(Data items)
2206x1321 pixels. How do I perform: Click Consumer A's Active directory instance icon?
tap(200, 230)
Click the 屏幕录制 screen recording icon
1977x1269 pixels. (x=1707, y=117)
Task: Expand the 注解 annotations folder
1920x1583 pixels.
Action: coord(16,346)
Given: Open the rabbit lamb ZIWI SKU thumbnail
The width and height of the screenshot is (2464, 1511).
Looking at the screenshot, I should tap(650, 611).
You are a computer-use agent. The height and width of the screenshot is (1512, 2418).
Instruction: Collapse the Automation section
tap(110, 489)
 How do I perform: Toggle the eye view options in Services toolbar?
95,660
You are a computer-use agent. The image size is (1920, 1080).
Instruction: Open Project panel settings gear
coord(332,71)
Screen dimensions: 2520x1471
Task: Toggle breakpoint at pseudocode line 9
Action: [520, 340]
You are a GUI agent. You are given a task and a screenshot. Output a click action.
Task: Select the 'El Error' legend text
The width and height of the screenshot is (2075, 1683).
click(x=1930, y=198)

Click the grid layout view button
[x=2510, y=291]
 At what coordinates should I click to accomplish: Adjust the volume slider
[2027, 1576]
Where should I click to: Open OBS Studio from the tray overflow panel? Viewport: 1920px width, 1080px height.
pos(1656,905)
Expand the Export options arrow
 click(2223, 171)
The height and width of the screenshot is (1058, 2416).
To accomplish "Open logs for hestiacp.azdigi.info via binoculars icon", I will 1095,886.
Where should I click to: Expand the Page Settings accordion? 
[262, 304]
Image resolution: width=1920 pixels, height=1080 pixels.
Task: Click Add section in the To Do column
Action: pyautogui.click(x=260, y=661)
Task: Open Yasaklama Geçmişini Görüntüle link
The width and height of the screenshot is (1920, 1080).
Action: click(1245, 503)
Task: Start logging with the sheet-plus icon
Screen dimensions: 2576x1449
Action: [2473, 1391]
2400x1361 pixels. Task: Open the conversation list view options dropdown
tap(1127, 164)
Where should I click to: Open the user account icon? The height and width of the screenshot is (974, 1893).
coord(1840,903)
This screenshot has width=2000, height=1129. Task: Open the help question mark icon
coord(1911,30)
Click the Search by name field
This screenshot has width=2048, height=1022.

• TASK OBJECTIVE:
Please report every line among the entries that includes "agent".

• WRITTEN RESPONSE:
You are a computer-use agent. The height and width of the screenshot is (1512, 2418).
You are a computer-use agent. The image size is (1920, 1080).
You are a GUI agent. You are given a task and a screenshot. Output a click action.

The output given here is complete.